▶ _Questions_:
**a.** In the laboratory methods text, at what wavelength were the wells read with a microplate reader in the cell proliferation assays?
**b.** Transcribe the laboratory methods text word for word, beginning at the words "RNA isolation and" and stopping after "(reverse) 5ʹ- GCTGGGTCTACCATTGTTGATCT-3ʹ.".
**c.** Write the next part of the laboratory methods text, starting after its last sentence.

▶ _Text provided_:
RNA isolation and expression analysis
Total RNA from snap-frozen ovary tissues and cultured cell lines was isolated using TRIzol reagent (Life Technologies, Carlsbad, CA, USA) according to the manufacturer’s protocol, and then underwent reverse transcription to generate complementary DNA using a PrimeScript™ RT reagent kit (Takara Biotechnology Co. Ltd., Dalian, China). Quantitative real-time PCR was performed using SYBR Green mix (Takara Biotechnology Co. Ltd., Dalian, China) in a Real-Time PCR system (Life Technologies, Carlsbad, CA, USA). Target gene expression was normalized to GAPDH expression, and the relative mRNA abundance was calculated utilizing the ΔΔCt method. Real-time PCR was performed using the following specific primers: WTAP (forward) 5ʹ-TTGTAATGCGACTAGCAACCAA-3ʹ and (reverse) 5ʹ- GCTGGGTCTACCATTGTTGATCT-3ʹ.
Lentivirus construction and cell transfection
3AO and SKOV3 cells were transfected with WTAP knockdown lentivirus and negative control vectors, following the manufacturer’s instructions (GENECHEM, Shanghai, China). The efficiency of knockdown was examined by quantitative reverse transcriptase PCR (qRT-PCR) and Western blot.
Cell proliferation assays
For cell proliferation assays, CCK-8 kit (Dojindo, Kumamoto, Japan) was used according to the manufacturer’s instruction. Cells were seeded in 96-well plates at a density of 2×103 cells per well. After 24, 48, 72, 96, 120, and 144 hrs of culture, 10 μL Cell Counting Kit-8 for each well was added to assess the cell proliferation level after incubation at 37°C for another 2 hrs, and then read at 450 nm with a microplate reader. All experiments were performed in triplicate.
Colony formation assay
For the colony formation assay, 2×103 cells were plated into six-well plate, and cultured in complete culture medium. After 2 weeks, colonies were fixed with 4% paraformaldehyde and stained with 0.1% crystal violet (Beyotime, Beijing, China). Finally, visible colonies were photographed (Nikon, Tokyo, Japan) and counted. All experiments were performed in triplicate.
Apoptosis assay
For Apoptosis assay, 3AO and SKOV3 cells were infected with control or WTAP knockdown lentivirus and then cultured for 48 hrs. 2×105 cells were harvested and then suspended with binding buffer. Cells were stained with Annexin V-PE and 7-AAD (Becton Dickinson, Oxford, UK) to detect apoptosis using a FACS Calibur flow cytometer. The quantitative analysis of the percentage of positive cells was obtained from using Cell Quest Modfit software. All experiments were performed in triplicate.
Scratch wound-healing assay
Cells were seeded into six-well plate at the proper density ensuring the 95–100% monolayer cell confluence in the next day. Then, cells were wounded by dragging a 200 µL pipette tip. The primary wound images were acquired, and the healed wound images were taken again 48 hrs later. All experiments were performed in triplicate.

▶ _Data_:
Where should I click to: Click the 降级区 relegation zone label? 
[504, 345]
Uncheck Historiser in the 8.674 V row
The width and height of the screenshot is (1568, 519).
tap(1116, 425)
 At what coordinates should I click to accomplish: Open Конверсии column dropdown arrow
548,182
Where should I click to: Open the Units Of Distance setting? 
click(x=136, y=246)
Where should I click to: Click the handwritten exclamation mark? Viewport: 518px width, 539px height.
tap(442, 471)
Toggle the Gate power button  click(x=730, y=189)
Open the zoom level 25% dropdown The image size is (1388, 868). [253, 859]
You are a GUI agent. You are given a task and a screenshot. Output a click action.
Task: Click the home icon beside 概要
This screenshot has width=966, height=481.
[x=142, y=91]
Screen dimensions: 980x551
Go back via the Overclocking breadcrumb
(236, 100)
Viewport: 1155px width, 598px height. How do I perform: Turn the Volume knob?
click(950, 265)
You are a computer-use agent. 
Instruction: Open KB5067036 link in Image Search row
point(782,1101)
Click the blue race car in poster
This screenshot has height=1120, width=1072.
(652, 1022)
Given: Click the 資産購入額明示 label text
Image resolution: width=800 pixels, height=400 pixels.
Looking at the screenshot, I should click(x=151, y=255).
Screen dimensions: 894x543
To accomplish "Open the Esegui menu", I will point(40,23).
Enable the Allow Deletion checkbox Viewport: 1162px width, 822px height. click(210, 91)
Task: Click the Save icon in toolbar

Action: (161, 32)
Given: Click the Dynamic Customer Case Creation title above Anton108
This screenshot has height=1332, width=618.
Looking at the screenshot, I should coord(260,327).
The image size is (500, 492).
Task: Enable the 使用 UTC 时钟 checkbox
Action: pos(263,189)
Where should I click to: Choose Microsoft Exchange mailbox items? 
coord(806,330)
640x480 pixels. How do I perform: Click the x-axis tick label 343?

▶ _Exercise answers_:
**a.** 450 nm

**b.**
RNA isolation and expression analysis
Total RNA from snap-frozen ovary tissues and cultured cell lines was isolated using TRIzol reagent (Life Technologies, Carlsbad, CA, USA) according to the manufacturer’s protocol, and then underwent reverse transcription to generate complementary DNA using a PrimeScript™ RT reagent kit (Takara Biotechnology Co. Ltd., Dalian, China). Quantitative real-time PCR was performed using SYBR Green mix (Takara Biotechnology Co. Ltd., Dalian, China) in a Real-Time PCR system (Life Technologies, Carlsbad, CA, USA). Target gene expression was normalized to GAPDH expression, and the relative mRNA abundance was calculated utilizing the ΔΔCt method. Real-time PCR was performed using the following specific primers: WTAP (forward) 5ʹ-TTGTAATGCGACTAGCAACCAA-3ʹ and (reverse) 5ʹ- GCTGGGTCTACCATTGTTGATCT-3ʹ.

**c.**
Transwell migration assay
During this assay, cells suspended with serum-free medium were seeded on the upper layer of a cell culture chamber (Corning, MA, USA) with permeable membrane and medium with 10% FBS was placed below the cell permeable membrane. Following 24 hrs incubation period, the cells that had migrated through the membrane were stained by 0.1% crystal violet, and then photographed and counted. All experiments were performed in triplicate.
Survival analysis
GEPIA (http://gepia.cancer-pku.cn/detail.php) is an interactive web server for analyzing the RNA sequencing expression data.14 A total of 424 HGSOC samples contained in GEPIA were used to analyze expression levels of key genes.15 We can customize the high- and low-expression threshold of the target molecule, and in this study, the median expression of WTAP in all cases is used as the demarcation point to define high and low expression. P<0.05 was considered statistically significant.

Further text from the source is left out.